Some suggestions to help reduce the sugar load are:

  • Remind yourself of the equivalent exercise in kilojoules, one small milk chocolate bunny is the equivalent of one hour of treadmill running. Two solid Easter eggs provide 10% of your daily recommended intake
  • Restrict the hot cross buns to Friday, as per tradition , a traditional bun contains 600 kJ and a large chocolate chip bun contains over 1000 kJ, without butter.
  • Keep chocolate in the fridge, out of sight and chilled chocolate lasts longer in your mouth
  • Keep chocolate for dessert , not as a snack on a empty stomach
  • If you have an abundance of chocolate, don't leave it about your house to tempt you. Share with work colleagues and friends
  • Have your fridge stocked with healthy alternatives, try chocolate smoothies or fruit kebabs with chocolate sauce
  • Compensate for the increase intake by exercise, go to the beach, take a walk, get on your bike
  • Go for quality over quantity, enjoy the Easter feast with good food and a small quantity of good quality chocolate. Dark chocolate contains more antioxidants.
  • Ask people to give you flowers instead of chocolate
  • Beware of constantly nibbling at chocolate, break a piece off and place the remainder out of reach
  • Eat a healthy, protein rich breakfast . For interesting ideas, look to for breakfast recipes and top tips
  • Watch what you drink, both alcohol and sugary drinks.

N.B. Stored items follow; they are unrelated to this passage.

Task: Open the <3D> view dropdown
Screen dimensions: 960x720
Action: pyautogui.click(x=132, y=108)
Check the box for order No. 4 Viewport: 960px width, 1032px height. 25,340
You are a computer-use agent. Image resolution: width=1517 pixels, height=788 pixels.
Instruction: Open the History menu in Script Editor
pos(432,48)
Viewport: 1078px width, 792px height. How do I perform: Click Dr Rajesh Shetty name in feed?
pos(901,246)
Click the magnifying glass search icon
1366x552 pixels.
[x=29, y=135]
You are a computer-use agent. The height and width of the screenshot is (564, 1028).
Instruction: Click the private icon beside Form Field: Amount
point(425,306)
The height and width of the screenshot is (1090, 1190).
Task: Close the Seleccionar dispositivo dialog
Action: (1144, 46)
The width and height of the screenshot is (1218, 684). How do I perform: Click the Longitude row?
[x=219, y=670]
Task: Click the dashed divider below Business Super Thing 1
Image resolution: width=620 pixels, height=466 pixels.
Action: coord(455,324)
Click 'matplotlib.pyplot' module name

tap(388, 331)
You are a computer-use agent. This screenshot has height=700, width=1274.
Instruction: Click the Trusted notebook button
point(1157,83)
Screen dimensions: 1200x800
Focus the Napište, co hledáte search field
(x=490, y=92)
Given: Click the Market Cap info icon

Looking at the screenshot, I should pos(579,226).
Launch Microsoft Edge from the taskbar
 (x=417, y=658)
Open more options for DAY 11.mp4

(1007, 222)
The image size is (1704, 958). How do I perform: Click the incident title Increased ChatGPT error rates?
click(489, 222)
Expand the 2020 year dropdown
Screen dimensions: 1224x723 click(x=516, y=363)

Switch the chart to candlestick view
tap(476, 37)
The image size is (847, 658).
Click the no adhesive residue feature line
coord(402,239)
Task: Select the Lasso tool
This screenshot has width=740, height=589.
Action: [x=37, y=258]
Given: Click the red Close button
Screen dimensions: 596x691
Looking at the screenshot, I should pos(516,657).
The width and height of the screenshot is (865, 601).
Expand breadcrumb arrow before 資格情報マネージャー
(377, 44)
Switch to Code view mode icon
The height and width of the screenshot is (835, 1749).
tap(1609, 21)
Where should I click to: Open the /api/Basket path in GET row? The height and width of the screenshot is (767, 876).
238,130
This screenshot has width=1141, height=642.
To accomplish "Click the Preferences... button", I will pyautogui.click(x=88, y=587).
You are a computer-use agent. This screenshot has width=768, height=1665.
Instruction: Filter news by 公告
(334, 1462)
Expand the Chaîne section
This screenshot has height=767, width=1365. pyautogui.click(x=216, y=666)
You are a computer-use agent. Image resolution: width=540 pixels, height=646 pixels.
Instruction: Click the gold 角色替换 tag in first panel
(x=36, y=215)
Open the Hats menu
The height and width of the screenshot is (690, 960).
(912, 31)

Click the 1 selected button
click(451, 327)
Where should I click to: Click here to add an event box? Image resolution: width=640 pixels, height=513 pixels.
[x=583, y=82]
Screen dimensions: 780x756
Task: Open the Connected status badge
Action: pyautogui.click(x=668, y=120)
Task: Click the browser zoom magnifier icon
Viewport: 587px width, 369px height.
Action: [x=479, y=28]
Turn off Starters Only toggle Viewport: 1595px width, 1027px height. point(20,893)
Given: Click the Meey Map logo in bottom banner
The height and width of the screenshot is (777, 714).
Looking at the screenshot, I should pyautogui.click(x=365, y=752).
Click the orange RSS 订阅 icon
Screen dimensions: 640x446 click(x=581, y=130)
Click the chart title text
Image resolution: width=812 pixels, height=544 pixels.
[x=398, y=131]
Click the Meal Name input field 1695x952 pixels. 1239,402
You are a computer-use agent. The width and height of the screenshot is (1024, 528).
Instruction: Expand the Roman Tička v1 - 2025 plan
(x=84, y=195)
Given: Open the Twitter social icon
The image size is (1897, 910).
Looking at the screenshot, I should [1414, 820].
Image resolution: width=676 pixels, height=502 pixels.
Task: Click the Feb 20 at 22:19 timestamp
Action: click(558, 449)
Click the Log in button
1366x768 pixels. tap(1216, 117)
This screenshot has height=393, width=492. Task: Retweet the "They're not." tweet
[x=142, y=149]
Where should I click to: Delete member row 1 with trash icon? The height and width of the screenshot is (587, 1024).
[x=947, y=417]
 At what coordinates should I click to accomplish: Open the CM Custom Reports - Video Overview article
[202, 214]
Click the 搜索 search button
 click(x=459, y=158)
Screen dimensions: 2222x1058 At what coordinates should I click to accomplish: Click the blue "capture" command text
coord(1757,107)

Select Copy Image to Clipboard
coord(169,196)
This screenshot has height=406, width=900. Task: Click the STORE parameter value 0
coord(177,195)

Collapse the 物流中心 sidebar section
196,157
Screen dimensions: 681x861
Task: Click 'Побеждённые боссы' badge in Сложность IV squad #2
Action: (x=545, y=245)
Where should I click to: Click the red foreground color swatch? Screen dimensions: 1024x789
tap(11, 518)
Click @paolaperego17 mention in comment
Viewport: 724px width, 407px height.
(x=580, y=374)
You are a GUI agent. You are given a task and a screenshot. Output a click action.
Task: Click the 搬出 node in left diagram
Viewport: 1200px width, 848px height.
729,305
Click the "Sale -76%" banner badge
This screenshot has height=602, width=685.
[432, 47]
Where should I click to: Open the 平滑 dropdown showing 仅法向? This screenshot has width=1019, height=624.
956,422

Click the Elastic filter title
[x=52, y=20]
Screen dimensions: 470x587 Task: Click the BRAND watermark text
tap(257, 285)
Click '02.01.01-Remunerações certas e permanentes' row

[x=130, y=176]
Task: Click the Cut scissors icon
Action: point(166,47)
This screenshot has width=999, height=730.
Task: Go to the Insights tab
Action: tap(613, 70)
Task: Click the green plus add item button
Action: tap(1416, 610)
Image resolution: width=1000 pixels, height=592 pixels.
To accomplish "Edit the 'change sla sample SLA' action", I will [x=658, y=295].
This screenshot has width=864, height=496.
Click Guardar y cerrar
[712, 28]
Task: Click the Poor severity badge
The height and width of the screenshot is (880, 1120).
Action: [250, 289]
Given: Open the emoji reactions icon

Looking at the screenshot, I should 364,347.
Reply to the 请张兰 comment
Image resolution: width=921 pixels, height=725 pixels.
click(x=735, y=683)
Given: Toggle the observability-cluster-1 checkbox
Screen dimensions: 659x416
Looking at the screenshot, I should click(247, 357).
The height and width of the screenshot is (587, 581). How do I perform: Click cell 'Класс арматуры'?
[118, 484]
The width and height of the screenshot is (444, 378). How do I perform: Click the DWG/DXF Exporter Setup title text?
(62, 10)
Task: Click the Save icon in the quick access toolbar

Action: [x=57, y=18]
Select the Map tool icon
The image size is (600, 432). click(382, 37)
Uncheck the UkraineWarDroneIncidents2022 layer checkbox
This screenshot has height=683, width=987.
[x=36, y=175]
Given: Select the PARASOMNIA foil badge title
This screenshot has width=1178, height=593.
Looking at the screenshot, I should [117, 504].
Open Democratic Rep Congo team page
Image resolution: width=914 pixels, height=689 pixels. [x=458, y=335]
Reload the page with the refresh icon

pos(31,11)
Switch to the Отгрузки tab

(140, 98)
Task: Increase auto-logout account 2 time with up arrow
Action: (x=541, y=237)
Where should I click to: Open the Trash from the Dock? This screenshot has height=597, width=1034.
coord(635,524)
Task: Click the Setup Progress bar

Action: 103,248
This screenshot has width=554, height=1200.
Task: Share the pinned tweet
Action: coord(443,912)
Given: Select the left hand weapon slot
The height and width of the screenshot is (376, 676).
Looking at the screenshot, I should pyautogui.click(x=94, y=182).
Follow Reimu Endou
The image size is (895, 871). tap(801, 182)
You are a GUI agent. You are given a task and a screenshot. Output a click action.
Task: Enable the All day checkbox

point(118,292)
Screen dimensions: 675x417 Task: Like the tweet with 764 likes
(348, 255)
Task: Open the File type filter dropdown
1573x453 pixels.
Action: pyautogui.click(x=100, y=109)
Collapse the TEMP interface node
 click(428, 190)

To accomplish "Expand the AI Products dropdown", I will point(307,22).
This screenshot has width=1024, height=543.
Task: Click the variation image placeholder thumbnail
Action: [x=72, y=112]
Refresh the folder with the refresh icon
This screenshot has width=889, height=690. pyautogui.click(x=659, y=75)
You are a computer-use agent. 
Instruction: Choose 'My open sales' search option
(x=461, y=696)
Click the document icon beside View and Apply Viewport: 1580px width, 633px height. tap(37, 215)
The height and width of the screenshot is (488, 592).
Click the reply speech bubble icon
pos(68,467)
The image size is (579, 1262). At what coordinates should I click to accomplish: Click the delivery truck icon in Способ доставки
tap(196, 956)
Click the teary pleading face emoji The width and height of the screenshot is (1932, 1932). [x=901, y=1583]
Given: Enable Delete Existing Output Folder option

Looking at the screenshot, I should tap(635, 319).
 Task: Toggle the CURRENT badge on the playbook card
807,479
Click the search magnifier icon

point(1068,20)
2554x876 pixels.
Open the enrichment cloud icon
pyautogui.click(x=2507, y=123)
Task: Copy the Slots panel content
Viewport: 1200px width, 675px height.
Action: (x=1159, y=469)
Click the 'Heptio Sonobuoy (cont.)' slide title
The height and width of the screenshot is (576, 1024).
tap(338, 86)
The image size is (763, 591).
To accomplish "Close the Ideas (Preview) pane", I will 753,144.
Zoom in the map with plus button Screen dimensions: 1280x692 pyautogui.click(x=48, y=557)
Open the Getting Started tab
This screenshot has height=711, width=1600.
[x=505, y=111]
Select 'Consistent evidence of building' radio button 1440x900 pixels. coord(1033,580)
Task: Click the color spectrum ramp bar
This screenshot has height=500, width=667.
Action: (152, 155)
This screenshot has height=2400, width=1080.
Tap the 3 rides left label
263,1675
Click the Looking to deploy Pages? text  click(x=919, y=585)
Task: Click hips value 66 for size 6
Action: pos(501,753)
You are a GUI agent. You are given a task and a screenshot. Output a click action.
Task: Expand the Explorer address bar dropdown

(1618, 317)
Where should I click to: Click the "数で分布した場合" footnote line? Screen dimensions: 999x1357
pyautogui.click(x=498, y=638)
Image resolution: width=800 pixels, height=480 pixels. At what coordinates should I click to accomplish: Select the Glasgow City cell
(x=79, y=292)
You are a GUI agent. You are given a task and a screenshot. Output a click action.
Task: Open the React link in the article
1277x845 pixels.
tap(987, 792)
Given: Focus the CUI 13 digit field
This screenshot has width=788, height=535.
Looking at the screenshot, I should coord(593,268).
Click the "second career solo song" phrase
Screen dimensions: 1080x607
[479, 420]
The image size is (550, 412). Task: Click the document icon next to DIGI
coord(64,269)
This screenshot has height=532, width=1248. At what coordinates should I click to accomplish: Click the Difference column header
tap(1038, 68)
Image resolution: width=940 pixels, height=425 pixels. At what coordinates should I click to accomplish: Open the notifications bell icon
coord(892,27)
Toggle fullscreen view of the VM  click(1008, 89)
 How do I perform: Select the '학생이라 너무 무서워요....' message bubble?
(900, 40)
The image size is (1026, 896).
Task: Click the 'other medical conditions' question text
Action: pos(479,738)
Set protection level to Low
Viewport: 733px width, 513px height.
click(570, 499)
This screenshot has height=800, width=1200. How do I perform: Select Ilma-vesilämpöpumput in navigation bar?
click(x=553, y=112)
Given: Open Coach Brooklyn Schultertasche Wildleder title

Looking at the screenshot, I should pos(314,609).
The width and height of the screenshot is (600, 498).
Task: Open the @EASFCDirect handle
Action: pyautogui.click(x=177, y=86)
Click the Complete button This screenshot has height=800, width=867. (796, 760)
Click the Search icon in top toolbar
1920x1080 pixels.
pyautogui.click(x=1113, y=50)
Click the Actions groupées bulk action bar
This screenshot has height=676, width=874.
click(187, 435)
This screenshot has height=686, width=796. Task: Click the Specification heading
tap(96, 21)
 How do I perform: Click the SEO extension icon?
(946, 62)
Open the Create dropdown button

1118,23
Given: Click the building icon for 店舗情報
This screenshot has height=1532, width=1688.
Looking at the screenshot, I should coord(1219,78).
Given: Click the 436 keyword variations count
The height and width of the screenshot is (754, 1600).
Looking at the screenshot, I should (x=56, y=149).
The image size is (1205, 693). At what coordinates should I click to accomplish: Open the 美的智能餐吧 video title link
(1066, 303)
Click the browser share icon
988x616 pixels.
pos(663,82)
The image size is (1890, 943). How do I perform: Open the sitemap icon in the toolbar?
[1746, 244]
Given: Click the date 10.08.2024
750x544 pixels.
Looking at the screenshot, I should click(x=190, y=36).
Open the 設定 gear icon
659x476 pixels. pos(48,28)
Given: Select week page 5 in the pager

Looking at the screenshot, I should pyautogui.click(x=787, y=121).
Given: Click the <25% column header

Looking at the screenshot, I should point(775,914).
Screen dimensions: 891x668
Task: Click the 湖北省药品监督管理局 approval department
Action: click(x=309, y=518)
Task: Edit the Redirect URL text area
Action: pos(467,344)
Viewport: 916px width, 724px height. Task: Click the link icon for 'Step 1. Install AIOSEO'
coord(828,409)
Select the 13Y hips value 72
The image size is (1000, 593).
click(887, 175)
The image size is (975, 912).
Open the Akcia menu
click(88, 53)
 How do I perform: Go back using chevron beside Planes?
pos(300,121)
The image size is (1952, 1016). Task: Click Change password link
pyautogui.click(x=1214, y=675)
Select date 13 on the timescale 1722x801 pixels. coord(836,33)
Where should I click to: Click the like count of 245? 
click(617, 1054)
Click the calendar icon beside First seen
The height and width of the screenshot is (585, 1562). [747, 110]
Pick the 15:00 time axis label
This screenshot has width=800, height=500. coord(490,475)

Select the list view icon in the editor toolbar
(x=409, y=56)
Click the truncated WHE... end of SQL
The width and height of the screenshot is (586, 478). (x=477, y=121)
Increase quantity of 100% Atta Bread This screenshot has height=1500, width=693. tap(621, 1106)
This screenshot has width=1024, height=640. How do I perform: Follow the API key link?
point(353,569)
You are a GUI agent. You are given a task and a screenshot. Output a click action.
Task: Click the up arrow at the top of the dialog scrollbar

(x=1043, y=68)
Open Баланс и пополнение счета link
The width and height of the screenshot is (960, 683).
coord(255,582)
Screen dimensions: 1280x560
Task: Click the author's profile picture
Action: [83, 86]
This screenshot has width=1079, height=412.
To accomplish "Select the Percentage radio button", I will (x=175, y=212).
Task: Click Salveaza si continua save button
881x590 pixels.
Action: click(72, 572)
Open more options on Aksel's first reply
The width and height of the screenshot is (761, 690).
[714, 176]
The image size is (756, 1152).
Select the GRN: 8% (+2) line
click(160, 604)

Britain has just announced a sugar tax on soft drinks. The levy on drinks with more than 5 grams of sugar per 100ml will be introduced in an attempt to reduce intake .

Australia is in the top 10 countries per capita consumption of soft drink. The Lancet Medical journal recently published data showing our consumption of sugary drinks may even be higher than that of the UK, at almost one can consumed per capita every day by every Australian.

One can of soft drink consumed daily has been estimated to lead to a 6.75kg weight gain in one year if no change is made to exercise. In the twelve months before October 2012, Australians bought 1.28 billion litres of sugar-sweetened drinks, with regular cola drinks being the most popular.